De qui parle-t-on ?
Pour son 1er film en 2020, Vauriens, Peter Dourountzis ne m’avait pas du tout convaincu. Par contre, ces nouvelles 104 minutes de thriller psychologique traitent d’un sujet original, la presse à sensations, - ici les journalistes de le l’hebdo Détectives, qui, à son heure de gloire, tirait à exemplaires par semaine ! -, mais à travers une réflexion intime sur la violence, l’enquête, et la filiation. Samuel, journaliste, et Ava, sa fille et stagiaire, couvrent pour leur magazine le meurtre d’une jeune fille attaquée à l’acide. Frappé par la brutalité de ce meurtre, ainsi que par l’intérêt de sa fille pour l’affaire, Samuel décide de mener une enquête indépendante, à l’insu de sa rédaction, et découvre des similitudes troublantes avec le meurtre d’une autre femme… Solide, efficace avec un final haletant, un film de très bonne tenue défendu par un casting de grande qualité.

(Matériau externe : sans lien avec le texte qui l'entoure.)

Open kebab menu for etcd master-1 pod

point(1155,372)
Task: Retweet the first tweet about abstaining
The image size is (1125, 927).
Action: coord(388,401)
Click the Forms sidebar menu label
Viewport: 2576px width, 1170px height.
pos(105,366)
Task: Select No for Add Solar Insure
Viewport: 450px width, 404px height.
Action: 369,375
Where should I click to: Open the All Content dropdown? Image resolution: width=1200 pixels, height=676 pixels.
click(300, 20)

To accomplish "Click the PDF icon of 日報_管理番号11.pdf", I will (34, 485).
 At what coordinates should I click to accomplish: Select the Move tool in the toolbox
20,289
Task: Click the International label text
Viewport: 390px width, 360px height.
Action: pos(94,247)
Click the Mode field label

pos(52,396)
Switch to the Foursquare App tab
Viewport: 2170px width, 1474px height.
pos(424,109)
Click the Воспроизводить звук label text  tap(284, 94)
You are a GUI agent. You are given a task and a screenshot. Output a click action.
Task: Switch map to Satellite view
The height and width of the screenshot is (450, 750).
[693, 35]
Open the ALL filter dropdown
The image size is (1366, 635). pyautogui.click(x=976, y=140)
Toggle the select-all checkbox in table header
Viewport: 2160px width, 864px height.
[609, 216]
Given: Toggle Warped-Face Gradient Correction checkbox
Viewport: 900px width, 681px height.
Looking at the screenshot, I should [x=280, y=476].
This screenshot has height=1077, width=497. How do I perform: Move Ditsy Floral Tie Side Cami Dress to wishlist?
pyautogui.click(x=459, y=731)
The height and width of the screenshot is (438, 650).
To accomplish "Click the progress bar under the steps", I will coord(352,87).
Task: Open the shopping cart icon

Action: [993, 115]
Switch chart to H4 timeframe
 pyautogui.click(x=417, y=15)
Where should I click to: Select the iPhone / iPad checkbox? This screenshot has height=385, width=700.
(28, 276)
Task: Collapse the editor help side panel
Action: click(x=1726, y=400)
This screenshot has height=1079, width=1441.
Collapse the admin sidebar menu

En 2002, Elodie Kulik, une jeune banquière de 24 ans, est retrouvée morte dans la Somme, après avoir été violée et brûlée vive. Une séquence glaçante de son appel aux secours sur le 17 est enregistrée. L’enquête durera plus de dix ans, marquée par une vidéo de viol retrouvée sur un téléphone, l’identification tardive d’un ADN, et un procès très médiatisé. Cette affaire emblématique a profondément marqué l’opinion publique et inspiré le premier jet du scénario à ce film. Car, ici, le scénario repart de zéro : nouvelle intrigue, nouveaux enjeux, même s’il conserve l’idée du fait divers comme moteur du récit. L’intrigue s’éloigne du thriller purement stylisé pour adopter un ton de chronique centrée sur des personnages imparfaits dans des situations du quotidien. Atmosphère poisseuse et glauque à souhait, héros plus médiocres que véritablement sympathiques. Un seul reproche, on s’y perd un peu au début de l’histoire car les enjeux tardent un peu à se mettre en place. Mais ça reste un bon film de genre en ce début d’été qui gagne beaucoup à être suivi dès qu’il pénètre le petit monde interlope des cibistes. Même si c’est sans doute pousser le bouchon de la vraisemblance un peu loin en transformant des journalistes de Détective en enquêteurs hors pair capables de résoudre un cold case ou devenant des chausseurs de prédateurs sexuels, on se laisse prendre au jeu.
L’autre grand atout de ce film reste la prestation inspirée de Sami Bouajila et Mallory Wanecque, dont le duo fonctionne à merveille et finit même par être très émouvant. A noter les présences inspirées de Jean-Pierre Darroussin et Valérie Donzelli. Je regretterais simplement la multiplication de personnages interprétés – parfois furtivement – par Andréa Bescond, Gilles Cohen ou Stéphane Crépon, qui n’ajoutent rien à l’intrigue et ont même tendance à éparpiller le propos. Dourountzis s’inscrit dans la grande tradition du polar social à la française, de Dominik Moll et sa Nuit du 12 à Une affaire d’État d’Éric Valette. La morale est ici simple : « les rapaces sont partout ».